SUPPLIED TEXT:
▬▬▬▬▬▬▬▬▬▬
Of course the pat but true answer (again, dependent on language, circumstances, etc.) is that code should be as self-documenting as possible. I cannot overstate the importance of having meaningful class and variable names. I can intuit my way through code I've never seen before if I can easily puzzle out what it's doing. Well-written code does this.

That said, don't hesitate to insert a comment anywhere that helps you or will help explain a possibly hard-to-read bit of code. Compilers ignore them, so there's virtually no expense to them.

MrBoJangles
+4  A: 

Ideally your program can communicate with the reader in code and not in comments. The ability to write software that other programmers can quickly understand separates the best programmers from the average in my opinion. Typically, if you or your colleagues cannot understand a section of code without comments, than this is a "code smell" and refactoring should be in order. However, there will some archaic libraries or other integration that a few comments to guide the average developer is not necessarily bad.

SaaS Developer
+3  A: 

As often the answer is: it depends. I think the reason you wrote a comment is very important for the decision, if the comment is good or bad. There are multiple possible reasons for comments:

  • to make the structure clearer (i.e. which loop ended here)

Bad: This looks like a possible code smell. Why is the code so complicated, that it needs a comment to clear that up?

  • to explain, what the code does

Very bad: This is in my opinion dangerous. Often it will happen, that you later change the code and forget about the comment. Now the comment is wrong. This is very bad.

  • to indicate a workaround/a bugfix

Good: Sometimes a solution to a problem seems clear, but the simple approach has a problem. If you fix the problem, it may be helpful to add a comment, why this approach was chosen. Otherwise another programmer later can think, that he 'optimize' the code and reintroduce the bug. Think about the Debian OpenSSL-problem. The Debian-developers removed an unitialized variable. Normally an unitialized variable is a problem, in this case it was needed for randomness. A code comment would have helped to clear that up.

  • for documentation-purposes

Good: Some documentation can be generated from special formatted comments (i.e. Javadoc). It is helpful to document public APIs, that is a must-have. Important is to remember, that documentation contains the intention of the code, not the implementation. So answers the comment the question 'Why you need the method (and how do you use it)' or What does the method?
▬▬▬▬▬▬▬▬▬▬
STORED DATA:
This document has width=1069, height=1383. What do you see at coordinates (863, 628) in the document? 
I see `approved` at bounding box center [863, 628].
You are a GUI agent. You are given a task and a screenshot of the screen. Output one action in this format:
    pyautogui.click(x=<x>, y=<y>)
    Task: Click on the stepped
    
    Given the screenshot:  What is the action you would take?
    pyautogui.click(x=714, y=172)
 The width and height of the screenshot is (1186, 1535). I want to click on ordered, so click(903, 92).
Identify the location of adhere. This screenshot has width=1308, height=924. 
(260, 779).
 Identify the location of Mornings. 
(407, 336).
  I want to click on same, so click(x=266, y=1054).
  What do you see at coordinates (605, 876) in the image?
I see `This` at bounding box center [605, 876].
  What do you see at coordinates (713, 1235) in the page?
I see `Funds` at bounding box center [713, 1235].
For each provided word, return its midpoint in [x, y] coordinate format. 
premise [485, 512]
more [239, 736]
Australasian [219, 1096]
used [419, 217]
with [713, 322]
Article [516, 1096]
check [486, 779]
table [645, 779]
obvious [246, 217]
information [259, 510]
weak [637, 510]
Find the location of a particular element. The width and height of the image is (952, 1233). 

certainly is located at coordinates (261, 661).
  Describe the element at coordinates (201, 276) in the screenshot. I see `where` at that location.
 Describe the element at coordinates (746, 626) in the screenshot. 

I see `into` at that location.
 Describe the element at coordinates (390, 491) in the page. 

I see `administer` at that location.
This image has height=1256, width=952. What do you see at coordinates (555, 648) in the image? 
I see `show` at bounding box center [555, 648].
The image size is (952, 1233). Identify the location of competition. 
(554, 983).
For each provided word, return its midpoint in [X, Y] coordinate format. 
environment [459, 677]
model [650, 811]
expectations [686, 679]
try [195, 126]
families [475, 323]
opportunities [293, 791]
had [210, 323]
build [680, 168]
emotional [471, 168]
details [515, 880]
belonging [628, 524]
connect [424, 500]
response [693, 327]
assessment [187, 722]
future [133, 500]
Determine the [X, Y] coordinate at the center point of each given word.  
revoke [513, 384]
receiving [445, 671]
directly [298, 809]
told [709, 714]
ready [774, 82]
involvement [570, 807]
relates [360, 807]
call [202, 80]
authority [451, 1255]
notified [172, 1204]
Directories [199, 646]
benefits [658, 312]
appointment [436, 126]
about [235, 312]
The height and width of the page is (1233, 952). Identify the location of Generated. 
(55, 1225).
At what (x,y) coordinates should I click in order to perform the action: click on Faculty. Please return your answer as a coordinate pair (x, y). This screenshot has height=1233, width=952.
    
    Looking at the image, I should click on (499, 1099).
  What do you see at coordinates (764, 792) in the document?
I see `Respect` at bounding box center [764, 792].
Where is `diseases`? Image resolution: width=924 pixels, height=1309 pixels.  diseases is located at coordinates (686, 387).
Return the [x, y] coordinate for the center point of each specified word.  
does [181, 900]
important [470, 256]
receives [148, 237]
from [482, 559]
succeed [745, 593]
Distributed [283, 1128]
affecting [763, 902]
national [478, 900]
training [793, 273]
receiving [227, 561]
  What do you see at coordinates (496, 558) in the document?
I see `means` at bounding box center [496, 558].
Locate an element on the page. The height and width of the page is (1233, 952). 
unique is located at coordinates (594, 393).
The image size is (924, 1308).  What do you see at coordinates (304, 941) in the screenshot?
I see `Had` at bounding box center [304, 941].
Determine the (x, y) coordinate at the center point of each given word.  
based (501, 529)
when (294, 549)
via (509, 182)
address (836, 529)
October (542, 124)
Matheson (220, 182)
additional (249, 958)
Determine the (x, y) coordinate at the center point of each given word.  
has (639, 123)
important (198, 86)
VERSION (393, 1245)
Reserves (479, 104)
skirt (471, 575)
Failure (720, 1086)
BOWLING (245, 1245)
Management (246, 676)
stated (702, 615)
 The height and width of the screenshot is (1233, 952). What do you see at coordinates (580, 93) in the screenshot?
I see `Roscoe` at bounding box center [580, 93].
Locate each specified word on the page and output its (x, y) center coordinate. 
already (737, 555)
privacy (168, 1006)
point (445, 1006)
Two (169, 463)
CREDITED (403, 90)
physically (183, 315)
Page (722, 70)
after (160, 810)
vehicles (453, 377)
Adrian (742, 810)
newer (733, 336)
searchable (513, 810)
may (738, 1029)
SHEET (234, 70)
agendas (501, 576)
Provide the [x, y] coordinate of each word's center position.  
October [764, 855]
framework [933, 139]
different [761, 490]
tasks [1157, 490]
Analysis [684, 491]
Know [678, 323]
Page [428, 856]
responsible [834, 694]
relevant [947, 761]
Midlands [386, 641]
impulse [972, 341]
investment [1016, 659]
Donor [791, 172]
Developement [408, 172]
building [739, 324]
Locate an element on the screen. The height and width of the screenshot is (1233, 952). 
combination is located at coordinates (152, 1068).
▬▬▬▬▬▬▬▬▬▬
Supply the next part of the passage on code comments, beginning after its final sentence. The items have no connection to the passage on code comments.

Mnementh
A: 

Aside from normal commenting, I usually leave little easter eggs for other developers to find.

Kolten
LOLz I hope you are kidding.
Andrei Rinea
:P yes, that was a JOKE.
Kolten
+1  A: 

I think the new movement to remove comments is bad... the reason, there are a lot of programmers that think they are writing easy to understand code that does not need comments. But in reality its just not the case.

What percentage of other peoples code do you read and instantly understand it.. Maybe I read too much classic asp, Perl and C++ but most stuff I read is tricky to skim.

Have you ever read someone's code, and became completely confused by it. Do you think they thought while they are writing, this is crap but I don't really care. They probably thought ohh... this is very clever and it will be SUPER fast.

Brian G
A: 

Have a look at Code Complete. Its simply best for such topics.

Ravi
+1  A: 

Just some remarks:

Comments are important for everything that can not be easily inferred from the code (e.g. complex mathematical algorithms).

The problems with comments is, that they need to be maintained like the code but often are not maintained at all.

I don't like comments like this:

// Create the "Analyze" button
Button analyzeButton = new Button();
analyzeButton.Text = "Analyze";
analyzeButton.Location = new Point( 100, 100 );
Controls.Add( analyzeButton );

Better:

CreateAnalyzeButton();


void CreateAnalyzeButton()
{
    Button analyzeButton = new Button();
    analyzeButton.Text = "Analyze";
    analyzeButton.Location = new Point( 100, 100 );
    Controls.Add( analyzeButton );
}

Now the code tells the whole story. No need for a comment.